# Griffin 25 with VCMT glass



## RiaanRed (20/5/16)

Hi All.
Just tought I would share my finding when using a VCMT 25mm glass on a Griffin 25mm.
The VCMT is abou 1mm taller than the original, so the chimney cap does not screw on completly. Then it has a minor leaking issue.
BUT
In your griffin box there is a bag of seals, you remove the original one on the chimney and look for a BLACK o-ring that is the same diamiter as the original but a bit thicker.
As per the picture: the original is the top white one and the one to use is the black one
That solves the leaking issue.
Thank you

Reactions: Like 2 | Winner 1 | Informative 2


----------



## brotiform (20/5/16)

Nice

Reactions: Like 1


----------



## Nightwalker (20/5/16)

Well played.
But let me get this right.

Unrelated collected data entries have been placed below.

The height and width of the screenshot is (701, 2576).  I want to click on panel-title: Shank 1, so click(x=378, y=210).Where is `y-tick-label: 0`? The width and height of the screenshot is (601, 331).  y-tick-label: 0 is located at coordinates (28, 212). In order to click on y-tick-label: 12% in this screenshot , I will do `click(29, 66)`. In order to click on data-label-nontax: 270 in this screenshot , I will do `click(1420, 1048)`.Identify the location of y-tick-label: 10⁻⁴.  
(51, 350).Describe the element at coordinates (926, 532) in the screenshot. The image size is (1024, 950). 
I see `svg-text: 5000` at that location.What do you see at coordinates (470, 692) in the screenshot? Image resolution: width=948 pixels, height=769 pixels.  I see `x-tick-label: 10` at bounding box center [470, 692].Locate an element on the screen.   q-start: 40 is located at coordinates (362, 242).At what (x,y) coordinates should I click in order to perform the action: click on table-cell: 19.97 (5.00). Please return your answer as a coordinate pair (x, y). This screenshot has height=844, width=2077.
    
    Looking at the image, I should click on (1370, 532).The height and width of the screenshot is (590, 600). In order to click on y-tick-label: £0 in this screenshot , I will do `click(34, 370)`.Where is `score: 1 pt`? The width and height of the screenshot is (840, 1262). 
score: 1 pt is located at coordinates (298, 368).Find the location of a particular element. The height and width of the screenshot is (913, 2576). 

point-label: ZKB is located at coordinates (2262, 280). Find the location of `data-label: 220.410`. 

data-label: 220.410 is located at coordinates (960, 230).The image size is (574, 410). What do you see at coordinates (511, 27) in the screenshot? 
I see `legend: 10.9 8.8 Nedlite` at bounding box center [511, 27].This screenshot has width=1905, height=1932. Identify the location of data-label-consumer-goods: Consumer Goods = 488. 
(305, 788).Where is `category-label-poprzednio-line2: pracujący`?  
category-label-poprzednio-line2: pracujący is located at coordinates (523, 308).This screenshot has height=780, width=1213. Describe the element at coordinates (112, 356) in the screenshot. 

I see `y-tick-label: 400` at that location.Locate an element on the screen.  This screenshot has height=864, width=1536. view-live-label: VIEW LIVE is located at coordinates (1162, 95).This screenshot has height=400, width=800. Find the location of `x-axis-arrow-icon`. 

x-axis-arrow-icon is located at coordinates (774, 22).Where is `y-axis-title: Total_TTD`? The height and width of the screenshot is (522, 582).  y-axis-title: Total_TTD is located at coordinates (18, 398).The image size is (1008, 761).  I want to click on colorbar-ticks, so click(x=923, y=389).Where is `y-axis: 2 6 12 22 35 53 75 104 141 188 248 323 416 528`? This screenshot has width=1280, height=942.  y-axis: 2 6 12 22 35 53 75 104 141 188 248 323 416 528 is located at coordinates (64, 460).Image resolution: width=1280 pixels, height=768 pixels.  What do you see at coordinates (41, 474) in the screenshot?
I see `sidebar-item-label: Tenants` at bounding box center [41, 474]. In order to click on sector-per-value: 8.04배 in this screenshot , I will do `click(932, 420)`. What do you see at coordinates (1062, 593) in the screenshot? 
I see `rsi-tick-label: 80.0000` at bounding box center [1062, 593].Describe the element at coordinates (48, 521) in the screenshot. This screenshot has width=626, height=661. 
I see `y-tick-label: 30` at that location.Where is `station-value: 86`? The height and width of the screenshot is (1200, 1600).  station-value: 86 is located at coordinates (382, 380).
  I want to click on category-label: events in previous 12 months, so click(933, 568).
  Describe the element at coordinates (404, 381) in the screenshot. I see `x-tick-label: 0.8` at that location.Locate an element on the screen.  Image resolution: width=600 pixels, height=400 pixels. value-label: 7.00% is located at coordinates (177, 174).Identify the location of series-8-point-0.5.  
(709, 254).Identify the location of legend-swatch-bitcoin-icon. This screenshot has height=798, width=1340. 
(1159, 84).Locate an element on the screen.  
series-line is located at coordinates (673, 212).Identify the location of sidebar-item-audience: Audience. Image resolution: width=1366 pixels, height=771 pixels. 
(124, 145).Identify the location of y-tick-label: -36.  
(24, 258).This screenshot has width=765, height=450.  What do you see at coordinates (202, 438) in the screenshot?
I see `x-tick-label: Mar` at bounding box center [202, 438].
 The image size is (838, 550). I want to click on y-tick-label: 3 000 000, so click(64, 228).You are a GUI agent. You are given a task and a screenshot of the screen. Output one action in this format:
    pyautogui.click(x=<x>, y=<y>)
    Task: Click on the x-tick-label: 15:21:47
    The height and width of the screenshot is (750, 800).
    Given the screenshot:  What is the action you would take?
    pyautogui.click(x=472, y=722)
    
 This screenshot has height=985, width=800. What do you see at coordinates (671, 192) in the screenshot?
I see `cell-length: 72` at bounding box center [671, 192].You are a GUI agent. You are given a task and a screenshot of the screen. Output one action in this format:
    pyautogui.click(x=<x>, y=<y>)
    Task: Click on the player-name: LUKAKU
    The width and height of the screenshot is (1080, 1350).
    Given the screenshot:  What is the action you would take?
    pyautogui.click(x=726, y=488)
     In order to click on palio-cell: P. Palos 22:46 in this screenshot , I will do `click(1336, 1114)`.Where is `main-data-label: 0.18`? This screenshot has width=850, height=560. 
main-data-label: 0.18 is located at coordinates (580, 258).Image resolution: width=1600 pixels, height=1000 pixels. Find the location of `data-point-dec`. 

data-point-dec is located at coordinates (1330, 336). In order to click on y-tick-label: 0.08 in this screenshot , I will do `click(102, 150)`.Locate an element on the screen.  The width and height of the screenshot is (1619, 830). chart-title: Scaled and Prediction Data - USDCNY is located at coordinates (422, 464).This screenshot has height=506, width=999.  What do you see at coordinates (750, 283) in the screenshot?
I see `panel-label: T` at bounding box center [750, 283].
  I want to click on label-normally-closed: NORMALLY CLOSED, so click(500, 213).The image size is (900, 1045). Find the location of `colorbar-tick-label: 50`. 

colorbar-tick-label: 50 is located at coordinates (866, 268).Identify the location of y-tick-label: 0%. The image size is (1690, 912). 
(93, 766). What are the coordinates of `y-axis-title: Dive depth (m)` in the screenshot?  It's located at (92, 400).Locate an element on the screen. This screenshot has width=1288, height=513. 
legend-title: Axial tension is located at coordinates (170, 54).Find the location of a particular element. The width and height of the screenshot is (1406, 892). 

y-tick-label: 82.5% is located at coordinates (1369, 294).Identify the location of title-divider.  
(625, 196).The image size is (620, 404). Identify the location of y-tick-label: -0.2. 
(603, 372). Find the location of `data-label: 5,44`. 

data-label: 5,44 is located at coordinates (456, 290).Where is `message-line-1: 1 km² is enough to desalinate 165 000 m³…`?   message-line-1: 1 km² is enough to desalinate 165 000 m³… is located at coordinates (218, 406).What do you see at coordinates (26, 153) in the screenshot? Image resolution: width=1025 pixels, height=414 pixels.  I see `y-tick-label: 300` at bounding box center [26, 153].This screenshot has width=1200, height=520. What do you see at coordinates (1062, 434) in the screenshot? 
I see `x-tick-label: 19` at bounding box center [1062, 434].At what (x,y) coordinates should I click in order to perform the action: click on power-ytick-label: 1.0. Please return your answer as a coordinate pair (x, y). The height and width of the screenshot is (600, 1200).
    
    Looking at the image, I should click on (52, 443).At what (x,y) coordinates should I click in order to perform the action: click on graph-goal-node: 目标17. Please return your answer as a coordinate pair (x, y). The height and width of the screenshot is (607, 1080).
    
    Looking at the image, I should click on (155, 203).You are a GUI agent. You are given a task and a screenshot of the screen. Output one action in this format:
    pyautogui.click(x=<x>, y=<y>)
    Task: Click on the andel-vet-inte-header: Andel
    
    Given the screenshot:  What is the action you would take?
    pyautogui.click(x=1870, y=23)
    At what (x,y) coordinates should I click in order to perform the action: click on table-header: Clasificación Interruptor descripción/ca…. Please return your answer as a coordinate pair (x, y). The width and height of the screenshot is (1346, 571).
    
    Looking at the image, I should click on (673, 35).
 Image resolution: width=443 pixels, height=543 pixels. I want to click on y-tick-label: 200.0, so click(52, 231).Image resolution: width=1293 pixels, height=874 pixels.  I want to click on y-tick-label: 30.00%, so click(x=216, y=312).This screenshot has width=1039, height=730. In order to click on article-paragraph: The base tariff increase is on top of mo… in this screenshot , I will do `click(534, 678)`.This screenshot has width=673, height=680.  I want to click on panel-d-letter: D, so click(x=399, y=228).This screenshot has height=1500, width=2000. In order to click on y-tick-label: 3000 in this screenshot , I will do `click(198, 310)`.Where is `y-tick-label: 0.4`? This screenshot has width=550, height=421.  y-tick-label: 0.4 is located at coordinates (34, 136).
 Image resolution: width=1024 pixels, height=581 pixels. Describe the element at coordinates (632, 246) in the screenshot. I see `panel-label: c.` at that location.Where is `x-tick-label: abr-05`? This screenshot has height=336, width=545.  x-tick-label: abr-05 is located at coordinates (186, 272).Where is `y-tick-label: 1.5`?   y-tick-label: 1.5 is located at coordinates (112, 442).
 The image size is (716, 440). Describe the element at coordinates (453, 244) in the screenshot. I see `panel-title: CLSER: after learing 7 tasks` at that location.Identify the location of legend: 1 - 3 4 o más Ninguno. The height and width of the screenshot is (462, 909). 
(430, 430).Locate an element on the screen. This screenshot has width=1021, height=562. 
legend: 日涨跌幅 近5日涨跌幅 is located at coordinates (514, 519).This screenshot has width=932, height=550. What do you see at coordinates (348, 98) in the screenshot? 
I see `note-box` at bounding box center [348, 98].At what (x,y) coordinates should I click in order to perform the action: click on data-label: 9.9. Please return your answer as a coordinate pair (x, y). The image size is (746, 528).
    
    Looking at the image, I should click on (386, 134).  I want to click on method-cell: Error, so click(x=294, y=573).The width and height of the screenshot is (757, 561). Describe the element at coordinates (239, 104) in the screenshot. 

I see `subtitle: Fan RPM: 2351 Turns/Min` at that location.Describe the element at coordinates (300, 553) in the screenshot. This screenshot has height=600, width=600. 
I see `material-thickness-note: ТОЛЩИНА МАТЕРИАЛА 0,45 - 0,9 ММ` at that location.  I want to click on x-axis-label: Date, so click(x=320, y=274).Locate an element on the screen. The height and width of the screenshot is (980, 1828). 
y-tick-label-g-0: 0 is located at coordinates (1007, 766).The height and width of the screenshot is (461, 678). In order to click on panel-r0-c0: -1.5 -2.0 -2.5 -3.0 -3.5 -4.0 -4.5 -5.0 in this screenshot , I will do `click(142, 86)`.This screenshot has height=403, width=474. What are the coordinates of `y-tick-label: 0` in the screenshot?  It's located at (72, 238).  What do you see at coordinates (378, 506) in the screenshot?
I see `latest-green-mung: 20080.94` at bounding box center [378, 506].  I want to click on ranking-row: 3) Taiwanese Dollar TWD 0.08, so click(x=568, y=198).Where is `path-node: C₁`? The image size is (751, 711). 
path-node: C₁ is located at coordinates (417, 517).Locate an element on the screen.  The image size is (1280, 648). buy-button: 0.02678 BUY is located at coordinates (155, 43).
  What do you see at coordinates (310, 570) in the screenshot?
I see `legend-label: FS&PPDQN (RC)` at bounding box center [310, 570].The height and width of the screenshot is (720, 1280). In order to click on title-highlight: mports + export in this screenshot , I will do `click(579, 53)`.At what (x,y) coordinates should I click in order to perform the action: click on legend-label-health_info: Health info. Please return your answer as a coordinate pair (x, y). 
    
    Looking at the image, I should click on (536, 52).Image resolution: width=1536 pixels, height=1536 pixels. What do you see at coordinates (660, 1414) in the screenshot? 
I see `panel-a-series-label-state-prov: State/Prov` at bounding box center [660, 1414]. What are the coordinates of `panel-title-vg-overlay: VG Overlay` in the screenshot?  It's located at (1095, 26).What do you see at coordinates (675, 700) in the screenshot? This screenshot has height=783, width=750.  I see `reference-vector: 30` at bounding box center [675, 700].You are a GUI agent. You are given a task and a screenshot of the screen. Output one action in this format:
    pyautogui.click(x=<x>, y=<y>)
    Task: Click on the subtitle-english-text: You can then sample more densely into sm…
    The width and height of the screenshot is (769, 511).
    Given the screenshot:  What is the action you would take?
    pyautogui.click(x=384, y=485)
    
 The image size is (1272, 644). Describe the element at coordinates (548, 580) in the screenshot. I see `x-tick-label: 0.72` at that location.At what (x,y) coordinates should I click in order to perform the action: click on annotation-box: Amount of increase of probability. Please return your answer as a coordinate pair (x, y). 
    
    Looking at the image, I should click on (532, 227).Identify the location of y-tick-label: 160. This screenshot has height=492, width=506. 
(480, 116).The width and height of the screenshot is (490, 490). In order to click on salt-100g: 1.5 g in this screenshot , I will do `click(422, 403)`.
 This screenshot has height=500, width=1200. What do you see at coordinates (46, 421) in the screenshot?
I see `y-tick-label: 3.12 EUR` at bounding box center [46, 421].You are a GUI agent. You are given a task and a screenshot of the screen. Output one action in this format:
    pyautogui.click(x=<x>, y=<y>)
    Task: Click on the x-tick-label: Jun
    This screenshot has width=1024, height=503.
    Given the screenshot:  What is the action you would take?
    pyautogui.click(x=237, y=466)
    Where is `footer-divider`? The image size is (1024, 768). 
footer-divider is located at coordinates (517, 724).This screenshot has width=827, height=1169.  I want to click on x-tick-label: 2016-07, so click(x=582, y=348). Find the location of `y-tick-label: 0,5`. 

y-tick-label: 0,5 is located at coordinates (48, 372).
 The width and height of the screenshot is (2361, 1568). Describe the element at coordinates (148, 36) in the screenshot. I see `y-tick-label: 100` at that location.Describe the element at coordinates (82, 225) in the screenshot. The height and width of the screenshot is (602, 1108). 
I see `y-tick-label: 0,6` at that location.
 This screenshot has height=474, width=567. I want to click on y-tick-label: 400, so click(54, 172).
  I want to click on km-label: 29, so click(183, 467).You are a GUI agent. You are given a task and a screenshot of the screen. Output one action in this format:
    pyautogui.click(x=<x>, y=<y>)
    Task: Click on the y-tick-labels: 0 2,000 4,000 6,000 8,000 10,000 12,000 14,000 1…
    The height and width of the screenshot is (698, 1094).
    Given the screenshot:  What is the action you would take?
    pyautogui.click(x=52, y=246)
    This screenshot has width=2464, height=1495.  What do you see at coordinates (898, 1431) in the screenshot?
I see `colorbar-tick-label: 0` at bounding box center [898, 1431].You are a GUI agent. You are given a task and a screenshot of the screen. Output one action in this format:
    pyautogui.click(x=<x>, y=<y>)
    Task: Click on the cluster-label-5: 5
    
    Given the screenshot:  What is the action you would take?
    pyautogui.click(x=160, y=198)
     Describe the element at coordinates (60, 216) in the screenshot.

You broke both glasses already?
Lucky for you, @Sir Vape and @BigGuy stock griffin-rta 25 replacement tank glass.
Rather do what I do and get 3 or 4 spares

Reactions: Like 1


----------



## RiaanRed (20/5/16)

Nightwalker said:


> Well played.
> But let me get this right. You broke both glasses already?
> Lucky for you, @Sir Vape and @BigGuy stock griffin-rta 25 replacement tank glass.
> Rather do what I do and get 3 or 4 spares


Lol! The day I got my Griffin 25, while I was installing the coils, the tank rolled of the table and broke, 3 days after that I went to visit my brother and he dropped my Griff with the frosted glass.
So I asked ALL the vape suppliers and no one had stock.
So I asked Sir Vape to check if the VCMT 25mm glass would fit and he confirmed that it does. Ordered 3 of them!


----------



## Nightwalker (20/5/16)

RiaanRed said:


> Lol! The day I got my Griffin 25, while I was installing the coils, the tank rolled of the table and broke, 3 days after that I went to visit my brother and he dropped my Griff with the frosted glass.
> So I asked ALL the vape suppliers and no one had stock.
> So I asked Sir Vape to check if the VCMT 25mm glass would fit and he confirmed that it does. Ordered 3 of them!


I just saw, sorry. Its a dual tank replacement


----------